#### [EXTRACTED RECORDS]
------------------------------------

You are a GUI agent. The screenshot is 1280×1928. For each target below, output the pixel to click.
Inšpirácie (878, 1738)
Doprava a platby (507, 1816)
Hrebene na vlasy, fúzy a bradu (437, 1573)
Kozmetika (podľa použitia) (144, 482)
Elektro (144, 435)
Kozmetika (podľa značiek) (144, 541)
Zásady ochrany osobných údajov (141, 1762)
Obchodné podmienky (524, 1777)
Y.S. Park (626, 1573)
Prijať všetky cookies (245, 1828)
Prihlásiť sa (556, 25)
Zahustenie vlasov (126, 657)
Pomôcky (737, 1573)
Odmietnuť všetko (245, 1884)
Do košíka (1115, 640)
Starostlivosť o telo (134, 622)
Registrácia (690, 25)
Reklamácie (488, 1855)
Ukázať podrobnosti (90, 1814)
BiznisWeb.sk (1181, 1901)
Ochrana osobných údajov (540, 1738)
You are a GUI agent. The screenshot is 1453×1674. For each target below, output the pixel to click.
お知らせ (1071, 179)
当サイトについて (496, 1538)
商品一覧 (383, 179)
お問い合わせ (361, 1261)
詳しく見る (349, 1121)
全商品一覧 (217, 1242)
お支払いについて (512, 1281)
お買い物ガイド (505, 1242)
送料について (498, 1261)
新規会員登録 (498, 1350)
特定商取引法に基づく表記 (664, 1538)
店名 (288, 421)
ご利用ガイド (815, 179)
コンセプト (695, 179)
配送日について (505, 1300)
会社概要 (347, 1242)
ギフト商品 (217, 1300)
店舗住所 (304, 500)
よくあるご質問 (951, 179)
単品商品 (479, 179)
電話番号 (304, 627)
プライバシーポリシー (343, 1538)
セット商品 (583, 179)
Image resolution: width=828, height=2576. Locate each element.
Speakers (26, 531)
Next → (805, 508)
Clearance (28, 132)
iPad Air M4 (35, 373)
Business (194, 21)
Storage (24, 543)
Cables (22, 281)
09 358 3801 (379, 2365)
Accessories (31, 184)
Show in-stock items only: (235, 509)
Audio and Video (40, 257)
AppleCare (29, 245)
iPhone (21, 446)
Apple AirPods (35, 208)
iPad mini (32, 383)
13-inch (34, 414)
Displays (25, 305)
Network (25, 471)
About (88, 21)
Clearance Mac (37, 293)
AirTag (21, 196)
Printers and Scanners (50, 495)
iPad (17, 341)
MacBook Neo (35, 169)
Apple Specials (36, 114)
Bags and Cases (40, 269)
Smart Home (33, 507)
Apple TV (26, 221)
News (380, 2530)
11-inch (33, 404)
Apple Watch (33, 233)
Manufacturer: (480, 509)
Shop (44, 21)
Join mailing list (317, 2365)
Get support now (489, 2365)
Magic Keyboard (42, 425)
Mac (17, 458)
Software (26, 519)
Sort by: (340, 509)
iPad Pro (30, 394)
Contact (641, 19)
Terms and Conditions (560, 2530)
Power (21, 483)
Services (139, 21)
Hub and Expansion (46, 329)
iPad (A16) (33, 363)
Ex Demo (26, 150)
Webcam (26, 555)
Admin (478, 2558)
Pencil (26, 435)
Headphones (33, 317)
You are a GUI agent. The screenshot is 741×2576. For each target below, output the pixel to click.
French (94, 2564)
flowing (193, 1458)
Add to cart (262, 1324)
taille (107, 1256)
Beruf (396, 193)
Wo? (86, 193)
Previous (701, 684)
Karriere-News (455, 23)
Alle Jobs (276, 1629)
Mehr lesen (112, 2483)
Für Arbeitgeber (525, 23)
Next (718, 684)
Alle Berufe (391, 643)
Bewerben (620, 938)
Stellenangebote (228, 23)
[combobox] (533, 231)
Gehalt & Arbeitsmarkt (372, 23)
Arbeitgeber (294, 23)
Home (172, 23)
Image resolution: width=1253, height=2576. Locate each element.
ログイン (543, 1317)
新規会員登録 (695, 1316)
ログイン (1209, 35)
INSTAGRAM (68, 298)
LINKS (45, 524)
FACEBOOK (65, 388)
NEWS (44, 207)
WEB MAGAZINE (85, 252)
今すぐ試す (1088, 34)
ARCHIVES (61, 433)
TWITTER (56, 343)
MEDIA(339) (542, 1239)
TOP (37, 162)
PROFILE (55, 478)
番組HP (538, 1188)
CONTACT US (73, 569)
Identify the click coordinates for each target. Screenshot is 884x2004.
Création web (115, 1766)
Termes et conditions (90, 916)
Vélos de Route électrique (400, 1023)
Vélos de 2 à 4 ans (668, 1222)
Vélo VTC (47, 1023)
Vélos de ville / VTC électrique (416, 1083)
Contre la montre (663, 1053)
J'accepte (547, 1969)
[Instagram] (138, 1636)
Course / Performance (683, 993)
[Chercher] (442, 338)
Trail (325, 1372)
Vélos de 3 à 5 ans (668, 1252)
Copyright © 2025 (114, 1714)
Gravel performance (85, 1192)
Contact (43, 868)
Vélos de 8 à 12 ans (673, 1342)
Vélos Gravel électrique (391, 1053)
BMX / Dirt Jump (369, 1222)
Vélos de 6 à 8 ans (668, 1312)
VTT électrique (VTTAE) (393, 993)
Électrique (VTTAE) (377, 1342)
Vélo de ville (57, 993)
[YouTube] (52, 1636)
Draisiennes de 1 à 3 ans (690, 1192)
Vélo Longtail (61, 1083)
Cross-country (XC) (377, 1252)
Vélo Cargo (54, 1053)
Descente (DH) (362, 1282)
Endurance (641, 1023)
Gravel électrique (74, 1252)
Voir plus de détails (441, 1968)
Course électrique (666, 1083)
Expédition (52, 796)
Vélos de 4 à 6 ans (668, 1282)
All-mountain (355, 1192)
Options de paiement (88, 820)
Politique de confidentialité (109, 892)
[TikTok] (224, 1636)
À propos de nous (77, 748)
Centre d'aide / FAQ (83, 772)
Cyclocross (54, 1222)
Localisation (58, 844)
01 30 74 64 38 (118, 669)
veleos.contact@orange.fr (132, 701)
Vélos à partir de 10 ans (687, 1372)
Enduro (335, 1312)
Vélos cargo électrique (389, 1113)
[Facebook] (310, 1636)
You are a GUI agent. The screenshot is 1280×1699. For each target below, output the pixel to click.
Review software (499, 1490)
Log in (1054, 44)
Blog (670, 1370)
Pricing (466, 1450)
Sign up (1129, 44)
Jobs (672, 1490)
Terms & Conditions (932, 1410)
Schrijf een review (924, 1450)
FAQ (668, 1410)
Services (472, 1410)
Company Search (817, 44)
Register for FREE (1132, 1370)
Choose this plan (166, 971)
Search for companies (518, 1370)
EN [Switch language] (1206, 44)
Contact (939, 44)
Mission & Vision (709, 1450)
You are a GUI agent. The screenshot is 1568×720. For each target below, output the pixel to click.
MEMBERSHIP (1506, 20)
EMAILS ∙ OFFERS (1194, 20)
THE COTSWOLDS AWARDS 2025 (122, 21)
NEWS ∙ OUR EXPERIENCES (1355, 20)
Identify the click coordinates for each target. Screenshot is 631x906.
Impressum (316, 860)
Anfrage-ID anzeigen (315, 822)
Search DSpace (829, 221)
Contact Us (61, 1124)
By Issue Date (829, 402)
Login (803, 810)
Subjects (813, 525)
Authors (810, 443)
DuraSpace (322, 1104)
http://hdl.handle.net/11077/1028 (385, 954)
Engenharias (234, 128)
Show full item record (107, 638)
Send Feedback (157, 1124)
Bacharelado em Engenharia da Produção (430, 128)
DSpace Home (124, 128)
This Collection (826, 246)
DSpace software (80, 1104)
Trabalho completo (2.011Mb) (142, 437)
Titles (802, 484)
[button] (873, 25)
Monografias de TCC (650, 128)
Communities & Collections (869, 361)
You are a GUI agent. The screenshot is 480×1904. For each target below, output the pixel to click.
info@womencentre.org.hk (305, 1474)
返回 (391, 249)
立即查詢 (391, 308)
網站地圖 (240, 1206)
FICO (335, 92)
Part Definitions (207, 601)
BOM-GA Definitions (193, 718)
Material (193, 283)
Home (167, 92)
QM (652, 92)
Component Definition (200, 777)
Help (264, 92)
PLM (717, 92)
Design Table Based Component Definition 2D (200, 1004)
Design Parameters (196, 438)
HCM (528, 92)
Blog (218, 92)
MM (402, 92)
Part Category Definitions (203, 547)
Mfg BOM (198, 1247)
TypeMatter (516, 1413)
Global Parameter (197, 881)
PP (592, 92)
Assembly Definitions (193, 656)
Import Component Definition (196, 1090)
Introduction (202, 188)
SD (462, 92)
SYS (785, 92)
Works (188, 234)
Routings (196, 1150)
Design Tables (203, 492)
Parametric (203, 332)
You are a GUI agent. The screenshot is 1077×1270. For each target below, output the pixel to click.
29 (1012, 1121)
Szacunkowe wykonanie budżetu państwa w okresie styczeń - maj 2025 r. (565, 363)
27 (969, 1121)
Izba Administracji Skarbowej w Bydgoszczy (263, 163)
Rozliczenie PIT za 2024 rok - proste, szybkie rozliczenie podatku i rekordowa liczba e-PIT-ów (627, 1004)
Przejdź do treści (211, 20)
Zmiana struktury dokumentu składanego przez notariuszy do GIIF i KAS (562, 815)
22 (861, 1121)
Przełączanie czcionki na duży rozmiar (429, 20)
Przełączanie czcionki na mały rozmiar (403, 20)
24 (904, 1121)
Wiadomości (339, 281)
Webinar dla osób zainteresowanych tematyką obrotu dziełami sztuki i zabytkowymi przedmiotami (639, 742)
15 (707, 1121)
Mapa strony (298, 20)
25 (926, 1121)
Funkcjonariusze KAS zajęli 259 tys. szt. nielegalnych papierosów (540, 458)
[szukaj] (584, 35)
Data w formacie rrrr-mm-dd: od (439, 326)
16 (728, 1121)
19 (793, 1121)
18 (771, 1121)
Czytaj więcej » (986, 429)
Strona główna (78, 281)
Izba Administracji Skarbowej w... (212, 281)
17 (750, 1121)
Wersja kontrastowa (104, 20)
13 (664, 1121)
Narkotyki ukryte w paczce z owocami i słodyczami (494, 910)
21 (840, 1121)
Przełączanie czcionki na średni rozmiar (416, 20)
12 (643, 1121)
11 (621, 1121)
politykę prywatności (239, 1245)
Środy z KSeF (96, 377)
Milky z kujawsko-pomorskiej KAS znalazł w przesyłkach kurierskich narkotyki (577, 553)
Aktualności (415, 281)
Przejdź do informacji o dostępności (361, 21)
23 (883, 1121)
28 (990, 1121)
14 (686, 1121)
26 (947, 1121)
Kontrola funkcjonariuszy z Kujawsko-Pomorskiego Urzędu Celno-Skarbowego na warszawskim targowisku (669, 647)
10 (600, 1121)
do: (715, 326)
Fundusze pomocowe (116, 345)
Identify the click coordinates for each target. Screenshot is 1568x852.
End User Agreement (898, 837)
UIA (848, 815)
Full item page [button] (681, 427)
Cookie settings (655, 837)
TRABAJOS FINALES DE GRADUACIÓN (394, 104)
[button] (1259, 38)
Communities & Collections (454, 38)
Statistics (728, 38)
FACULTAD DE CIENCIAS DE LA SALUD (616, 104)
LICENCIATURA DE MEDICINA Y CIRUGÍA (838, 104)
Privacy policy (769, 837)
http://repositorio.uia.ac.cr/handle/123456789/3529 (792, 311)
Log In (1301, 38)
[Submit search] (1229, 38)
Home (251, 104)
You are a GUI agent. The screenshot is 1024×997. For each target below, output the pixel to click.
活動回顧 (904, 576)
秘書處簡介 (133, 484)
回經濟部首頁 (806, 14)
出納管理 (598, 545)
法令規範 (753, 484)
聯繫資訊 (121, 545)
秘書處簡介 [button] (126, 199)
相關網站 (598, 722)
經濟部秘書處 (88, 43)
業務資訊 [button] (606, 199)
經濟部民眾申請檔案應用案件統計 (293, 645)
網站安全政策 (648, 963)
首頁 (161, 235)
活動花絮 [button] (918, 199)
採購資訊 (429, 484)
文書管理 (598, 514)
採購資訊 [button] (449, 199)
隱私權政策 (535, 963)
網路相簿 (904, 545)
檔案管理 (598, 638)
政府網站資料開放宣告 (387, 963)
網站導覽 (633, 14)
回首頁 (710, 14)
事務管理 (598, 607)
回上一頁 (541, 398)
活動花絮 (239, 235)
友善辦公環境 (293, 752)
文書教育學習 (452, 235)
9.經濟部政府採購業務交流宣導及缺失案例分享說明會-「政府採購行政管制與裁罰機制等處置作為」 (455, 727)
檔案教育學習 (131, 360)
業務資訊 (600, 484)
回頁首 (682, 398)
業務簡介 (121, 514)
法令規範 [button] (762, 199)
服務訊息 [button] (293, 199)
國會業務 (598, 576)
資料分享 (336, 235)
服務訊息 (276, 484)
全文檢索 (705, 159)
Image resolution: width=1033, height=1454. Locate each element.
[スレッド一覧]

------------------------------------

#### [THE EXERCISE]
Rewrite the records from the line containing "Termes et conditions (90, 916)" up to and including the line containing "VTT électrique (VTTAE) (393, 993)", keeping each request and multiplying every coordinate in the answers by 0.65, rounded to whole numbers with halves rounded up. Give only those lines.

#### [EXERCISE ANSWER]
Termes et conditions (59, 595)
Vélos de Route électrique (260, 665)
Vélos de 2 à 4 ans (434, 794)
Vélo VTC (31, 665)
Vélos de ville / VTC électrique (270, 704)
Contre la montre (431, 684)
J'accepte (356, 1280)
[Instagram] (90, 1063)
Course / Performance (444, 645)
[Chercher] (287, 220)
Trail (211, 892)
Vélos de 3 à 5 ans (434, 814)
Copyright © 2025 (74, 1114)
Gravel performance (55, 775)
Contact (28, 564)
Vélos de 8 à 12 ans (437, 872)
Vélos Gravel électrique (254, 684)
BMX / Dirt Jump (240, 794)
Vélos de 6 à 8 ans (434, 853)
VTT électrique (VTTAE) (255, 645)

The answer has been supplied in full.